From Cauchy-Schwartz, we then can get

\[ \|u - v\|_2\|x_u - x_v\|_2 \geq d\|x_v - x_u\|_2^2 \rightarrow \frac{1}{d}\|u - v\|_2 \geq \|x_v - x_u\|_2. \]

Property 4

If \(f\) is strictly convex, then \(\nabla f^*(y) = \underset{z}{\mathrm{argmin}}(f(z) - y^Tz)\).

Proof of Property 4

Since \(f\) is strictly convex, then \(f(z) - y^Tz\) would also be strictly convex over \(z\). Then, for the strictly convex function \(f(z) - y^Tz\) we would have a unique minimizer. From property 2 we know that this unique minimizer belongs to the set of \(\partial f^*(y)\). And given the fact that for strictly convex functions its conjugate function is differentiable (see here) we know that this unique minimizer would be \(\nabla f^*(y)\).

Dual (Sub)Gradient Methods#

From (4), we know that we can write the Lagrangian dual function using conjugate functions.
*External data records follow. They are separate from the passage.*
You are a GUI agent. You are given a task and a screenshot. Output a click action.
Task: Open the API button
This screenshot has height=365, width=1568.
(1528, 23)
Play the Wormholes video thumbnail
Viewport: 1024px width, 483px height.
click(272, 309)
Then, we have the Lagrangian dual problem as

\[ \max_{u}\ g(u) = \max_{u}\Big[-f^*(-A^Tu) - u^Tb\Big]. \]

We can have the subgradient of \(g\) as

\[ \partial g(u) = A\partial f^*(-A^Tu) - b. \]
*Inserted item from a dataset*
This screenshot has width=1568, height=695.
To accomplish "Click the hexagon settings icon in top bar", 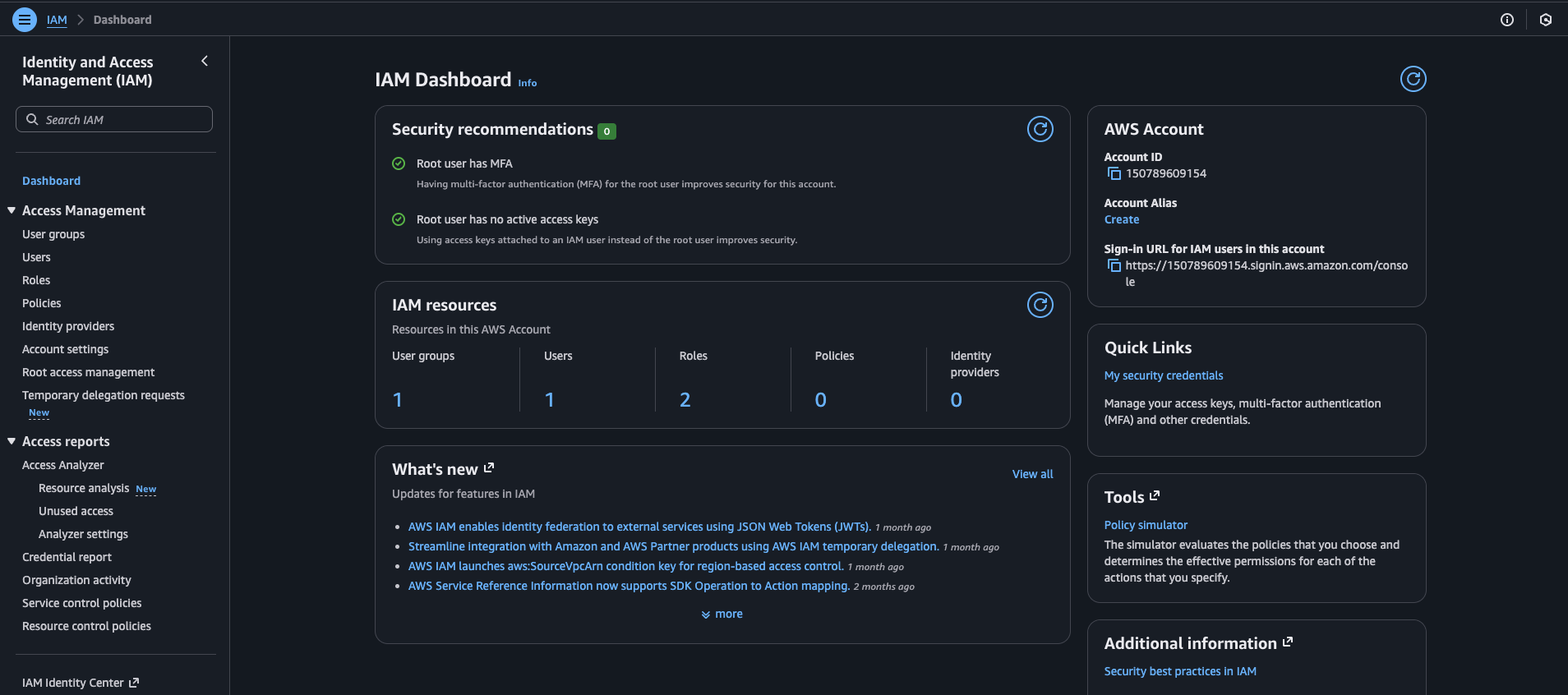I will coord(1545,20).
From property 2, we have the relationship

\[ x\in\partial f^*(-A^Tu) \iff x\in\underset{z}{\mathrm{argmin}}\Big[f(z) + u^TAz\Big]. \]

Then, we can write the subgradient of \(g\) as

\[ \partial g(u) = Ax - b\ \mathrm{where}\ x\in\underset{z}{\mathrm{argmin}}\Big[f(z) + u^TAz\Big]. \]
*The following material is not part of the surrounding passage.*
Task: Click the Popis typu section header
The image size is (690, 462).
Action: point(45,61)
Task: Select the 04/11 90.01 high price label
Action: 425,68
The steps for the dual subgradient method for maximizing the dual objective is as follows

Dual Subgradient Method

Start for an initial dual guess \(u^{(0)}\), and repeats for \(k = 1, 2, 3, \cdots\)

  • \(x^{(k)} \in \underset{x}{\mathrm{argmin}}\Big[f(x) + (u^{(k-1)})^TAx\Big]\)

  • \(u^{(k)} = u^{(k-1)} + t_k(Ax^{(k)} - b)\)

where the step sizes \(t_k\) are chosen using backtracing line search.

Dual Decomposition#

The problem in consideration for dual decomposition is

\[\begin{split} \begin{align} \min_x\ &\ \sum_{i=1}^{B}{f_i(x_i)}\\ \mathrm{subject\ to}\ &\ Ax = b \end{align} \end{split}\]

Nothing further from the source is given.